Collected data:
:::::

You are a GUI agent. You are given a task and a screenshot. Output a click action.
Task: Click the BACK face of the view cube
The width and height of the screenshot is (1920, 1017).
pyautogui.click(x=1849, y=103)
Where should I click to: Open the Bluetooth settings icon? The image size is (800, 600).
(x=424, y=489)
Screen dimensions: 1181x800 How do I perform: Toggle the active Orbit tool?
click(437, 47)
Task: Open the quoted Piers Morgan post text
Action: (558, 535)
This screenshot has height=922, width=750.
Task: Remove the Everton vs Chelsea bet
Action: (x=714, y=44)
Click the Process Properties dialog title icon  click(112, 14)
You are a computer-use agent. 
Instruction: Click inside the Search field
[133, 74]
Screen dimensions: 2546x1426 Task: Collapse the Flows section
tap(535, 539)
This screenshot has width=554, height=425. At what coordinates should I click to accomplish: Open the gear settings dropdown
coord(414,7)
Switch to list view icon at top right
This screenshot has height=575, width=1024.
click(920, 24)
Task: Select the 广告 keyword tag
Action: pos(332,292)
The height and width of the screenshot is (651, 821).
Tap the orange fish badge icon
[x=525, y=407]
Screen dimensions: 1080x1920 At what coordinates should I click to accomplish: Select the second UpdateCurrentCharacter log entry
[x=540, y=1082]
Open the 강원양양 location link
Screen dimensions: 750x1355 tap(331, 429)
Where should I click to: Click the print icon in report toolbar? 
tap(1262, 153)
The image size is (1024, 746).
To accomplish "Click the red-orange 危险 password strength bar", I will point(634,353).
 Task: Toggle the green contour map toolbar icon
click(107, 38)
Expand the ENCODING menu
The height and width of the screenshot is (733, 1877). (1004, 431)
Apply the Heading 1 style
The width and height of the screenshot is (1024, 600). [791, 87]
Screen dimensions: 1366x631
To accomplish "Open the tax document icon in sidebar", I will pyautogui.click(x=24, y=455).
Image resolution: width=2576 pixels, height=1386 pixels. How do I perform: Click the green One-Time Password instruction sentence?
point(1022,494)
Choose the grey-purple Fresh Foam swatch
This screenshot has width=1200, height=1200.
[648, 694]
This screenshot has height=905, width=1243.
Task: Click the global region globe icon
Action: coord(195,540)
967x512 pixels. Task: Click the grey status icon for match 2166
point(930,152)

:::::

## What to work on:
Where a line in the records above contains the string "agent", return that line.

## Task result:
You are a GUI agent. You are given a task and a screenshot. Output a click action.
You are a computer-use agent. 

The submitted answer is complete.